In fact, nothing in the securities statutes expressly forbids the use of arbitration to resolve shareholder disputes. Notably, the Supreme Court compelled arbitration in CompuCredit even though CROA creates a statutory right of action and contains a non-waiver provision. Accordingly, under Epic and CompuCredit, arbitration of shareholders' statutory claims is permitted because the FAA trumps the securities laws.
In addition, contrary to SOS' arguments, arbitration does not deprive a shareholder of a substantive statutory right; it merely changes the forum for effectuating that right. See Gilmer v. Interstate/Johnson Lane Corp., 500 U.S. 20, 26 (1991) ("[b]y agreeing to arbitrate, a party does not forgo ... substantive rights" but "only submits to their resolution in an arbitral, rather than a judicial, forum"). The U.S. Supreme Court has also repeatedly rejected the argument that arbitration is an ineffective forum for vindicating small dollar consumer claims. (See Am. Express Co. v. Italian Colors Restaurants. The Supreme Court rejected plaintiffs' argument that class action waiver was unenforceable because it was impossible for them to pursue their federal antitrust claims in an individual arbitration given the great cost of doing so compared to the relatively small amount of recoverable damages.)

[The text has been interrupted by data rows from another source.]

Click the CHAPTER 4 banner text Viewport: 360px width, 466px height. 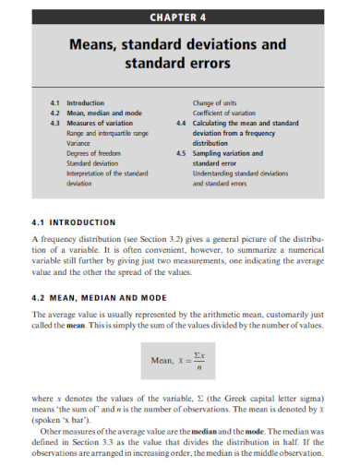pyautogui.click(x=179, y=16)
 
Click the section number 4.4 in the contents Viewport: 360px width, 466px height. pyautogui.click(x=180, y=122)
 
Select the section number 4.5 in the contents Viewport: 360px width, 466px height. pyautogui.click(x=180, y=153)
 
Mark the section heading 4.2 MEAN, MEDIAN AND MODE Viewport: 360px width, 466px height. pyautogui.click(x=101, y=296)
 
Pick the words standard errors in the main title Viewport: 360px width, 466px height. pyautogui.click(x=180, y=65)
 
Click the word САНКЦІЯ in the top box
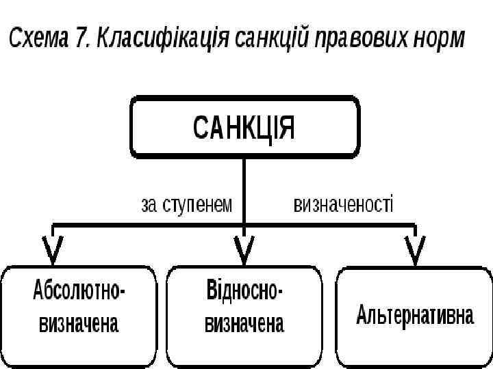(x=244, y=127)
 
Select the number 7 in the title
(x=82, y=38)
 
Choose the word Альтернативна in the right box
(x=415, y=316)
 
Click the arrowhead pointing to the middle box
(x=244, y=250)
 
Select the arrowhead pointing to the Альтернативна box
(x=415, y=250)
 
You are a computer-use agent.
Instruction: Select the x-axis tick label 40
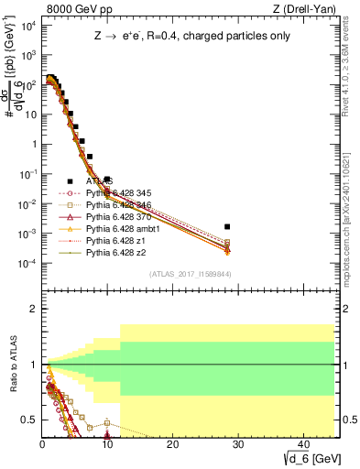tap(301, 442)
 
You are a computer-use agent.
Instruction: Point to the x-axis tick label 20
tap(171, 442)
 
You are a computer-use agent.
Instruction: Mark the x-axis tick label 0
tap(42, 442)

Moreover, individual arbitration is superior to class action litigation for shareholders, as shown by the CFPB's exhaustive study of consumer arbitration. The study clearly established that arbitration is a faster, cheaper and more effective way for individuals to resolve disputes with companies than class action litigation and that consumers recover far more in arbitration than in class litigation.

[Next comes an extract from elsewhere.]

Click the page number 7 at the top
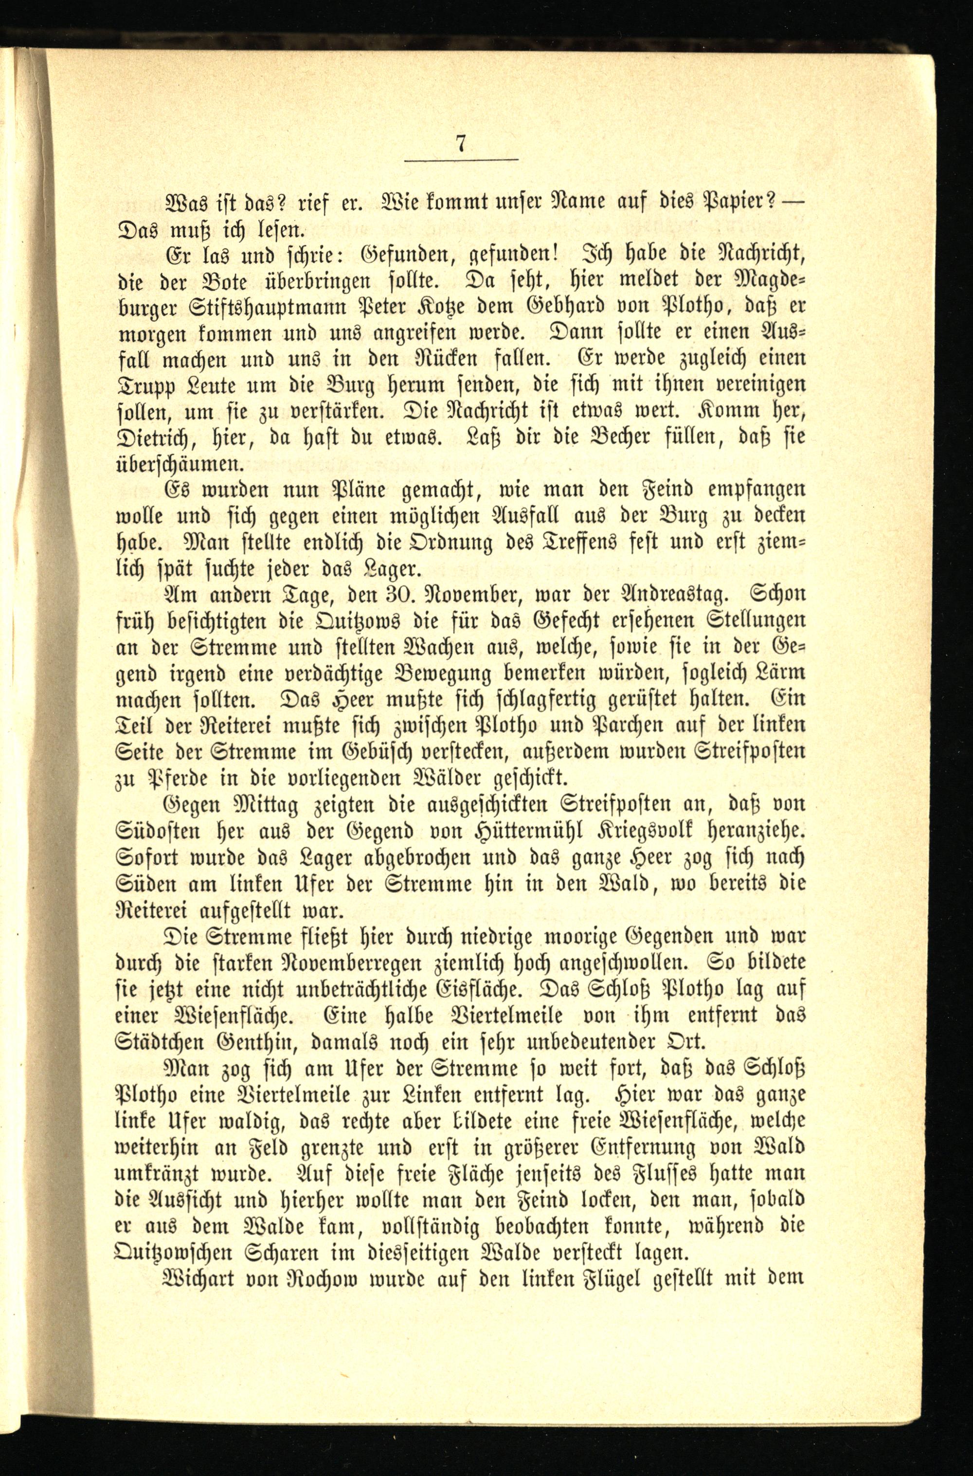tap(460, 144)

SOS further argues that corporate bylaws are not "agreements" subject to the FAA because the elements of privity and consent are lacking. However, "'[i]t is well established that “[c]orporate charters and bylaws are contracts among a corporation's shareholders.'" (Oliveira v. Quartet Merger Corp., 662 F. Appx 47, 48 (2d Cir. 2016), quoting Airgas, Inc. v. Air Prods. & Chems., Inc., 8 A.3d 1182, 1188 (Del. 2010).)
A 2013 law review article likewise states that "the courts would uphold a by-law amendment that requires individual arbitration in place of securities class actions." (Hal S. Scott and Leslie N. Silverman, Stockholder Adoption of Mandatory Individual Arbitration for Stockholder Disputes, 36 Harv. J.L. & Pub. Pol’y 1187, 1226 (Summer 2013).) This article also concludes that "[s]ecurities class actions are a flawed regime that stockholders should have the opportunity to replace: they provide little meaningful compensation to institutional or individual stockholders, and instead primarily benefit plaintiffs' attorneys who recover up to 35% of a settlement value in contingency fees; they do little to deter wrongdoing, as the actual wrongdoers are rarely held personally responsible for losses; and finally, they have a major negative impact on the competitiveness of the U.S. capital markets."
Based on the above, should the issue arise in the future, the SEC would have a solid legal and policy basis for permitting arbitration provisions with class action waivers to be used in corporate charters or bylaws.